If I was feeling ambitious, I might try to assemble some intriguing stats that somehow evaluate (or at least describe) the way Narron managed. But I'm not. So instead I'll just refer to what I wrote in the Hardball Times 2007 Season Preview:
The Manager Is Known for: Being old school. That's what he claims, but I don't agree. Jerry Narron is something of an enigma. On one hand, he shows a modern appreciation for on-base percentage and stolen base success rate. But he gets bent out of shape about errors while apparently ignoring range as a measure of fielder performance. He’ll talk up young players like Encarnacion and Chris Denorfia, yet have a hard time actually letting them play if they compete with an aging veteran. He will talk about operating his bullpen by committee, but then, almost overnight, tap someone as closer. Narron tends to keep his starters in the game a long time—though that could be the result of playing with a sub-par bullpen much of last year.I pretty much still agree with everything I wrote. His biggest fault, at least as I'll remember it, is a general lack of consistency. He certainly did things that bothered the heck out of me, like using Juan Castro and Chad Moeller as pinch hitters an inordinate number of times, putting too much stock into small sample size-matchups or lefty/righty platoons, playing favorites among players, etc.
But in the end, while I'm sure many will disagree with me, I don't think he was all that bad of a manager. He seemed to have good control over the clubhouse and seemed to be a good communicator, something that was in stark contrast to his predecessor, Dave Miley (though I'm sure we'll see some criticism from players and media in the coming days). He was an advocate for his players in the media. He seemed good about trying to keep certain players rested (particularly Junior), and keeping his bench players "fresh." And he did understand at least some of the key lessons from statistical research (particularly OBP and SB%), even as he ignored others...
When it comes down to it, though, the problem this season is that the the players just haven't performed well.
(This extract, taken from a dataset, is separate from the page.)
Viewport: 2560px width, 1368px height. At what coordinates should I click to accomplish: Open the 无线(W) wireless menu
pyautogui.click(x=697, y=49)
I'm sure you can blame some of that on the manager, but how much? Maybe a new guy in charge will help, but as Chris said, more than likely any improvement we see will just be regression toward these players' true performance levels. Of course, if the Reds start to attribute some of their success to the new guy and gain some confidence to help them through the second half, maybe the placebo effect is worth it.
Could the Reds do better than Narron? Of course. But they could do a lot worse too, and I'm fearful that we'll actually take a step backward with the next selection. ... We'll see. I wish Jerry well and hope he can get the helm of another team someday. Hopefully he'll check out my recommended reading list in the meantime.
As for his replacement, Pete Mackanin... who knows? He was apparently an all-field, no-hit middle-infielder who was memorable enough to get his page sponsored at B-R, but I doubt that tells us much. I'll be watching him fairly closely this next month, however, as his managerial philosophies may tell us something about the sort of manager Wayne Krivsky is looking for. I'd love to see a manager hired who has read and understands The Book, but I'll settle for someone who can give the players confidence and put the right guys on the field each day. I also really hope that the next official manager, whoever he is, can bring some stability to this organization and keep his job for a half-decade or so.
P.S. 'Grats to Junior on the All-Star game, and leading the NL in votes. That's pretty awesome.